For those impacted by climate change, the lack of legal standing as climate refugees leaves them in a state of legal limbo, where they are not afforded the same protections as internationally recognized refugees. The UN took a step toward protecting climate refugees in the 2018 Global Compact on Refugees, which recognized that “climate, environmental degradation, and natural disasters increasingly interact with the drivers of refugee movements,” yet stopped short of formally including as refugees those who are displaced due to these climate-related drivers. 

According to Dina Ionesco, UN Migration Agency Head of the Migration, Environment and Climate Change (MECC) Division, there are several reasons to be hesitant to push for a climate refugee distinction, including the primarily internal nature of most climate migration, the necessity for countries to think about adaptation rather than only migration, and the difficulty of isolating environmental and climatic drivers of migration from “humanitarian, political, social, conflict, or economic ones.” And so, in lieu of a refugee distinction, people who migrate as a result of climate change and its impacts are referred to as ‘climate migrants’ with no additional legal protections when they decide to leave their home country. 

What does it mean to be a climate refugee in Oceania?

And yet, the lack of refugee status protections for the people of Oceania may be changing. This discussion is the most prominent as it pertains to Kiribati, the Pacific island nation that the IPCC suggested “could become uninhabitable as early as 2050.” In late January, in response to a case brought by Ioane Teitiota of Kiribati, the UN ruled that non-refoulement applies to those who flee their homes due to climate. According to the UNHRC ruling, “without robust national and international efforts, the effects of climate change in receiving states may expose individuals to violations of their rights … thereby triggering the non-refoulement obligations of sending states.”

Although this ruling stopped short of considering Teitiota a climate refugee, it did open the door to further cases in the future as the climate outlook becomes more bleak for the people of Oceania, stating “given the risk of an entire country becoming submerged under water is such an extreme risk, the conditions of life in such a country may become incompatible with the right to life with dignity before the risk is realized.”

Attempting to further understand forced migration in Oceania

As potential refugees from Oceania remain in legal uncertainty, the migration team are working to further understand this dynamic in the larger picture of forced migration in Oceania. We are currently attempting to identify the most at-risk areas, where people are most likely to migrate to, what climate change means in terms of peoples’ capacity to move, and what structures are in place to deal with migration in Oceania.

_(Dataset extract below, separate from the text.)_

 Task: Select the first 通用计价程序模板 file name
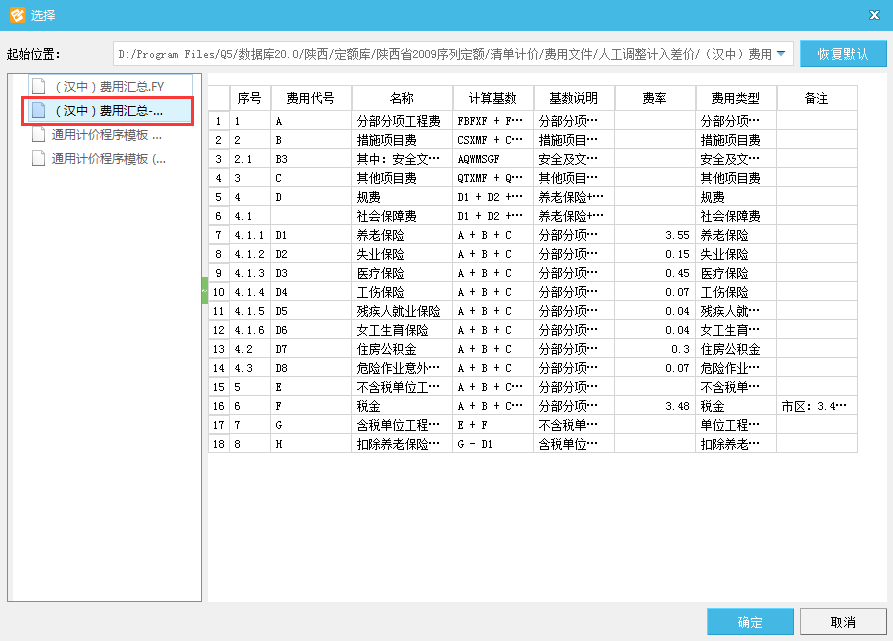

Brittany Horton is in her second year at The LBJ School of Public Affairs at the University of Texas at Austin. She is pursuing a Master of Global Policy Studies, with an emphasis in environmental and security policy. She came to the LBJ School after graduating from the University of Texas at San Antonio where she earned a Master of Science in Environmental Science. Her research areas of interest center on wildlife, and include human-wildlife conflict, Traditional Chinese Medicine, illegal wildlife poaching and trade, and the impact of conflicts on conservation outcomes.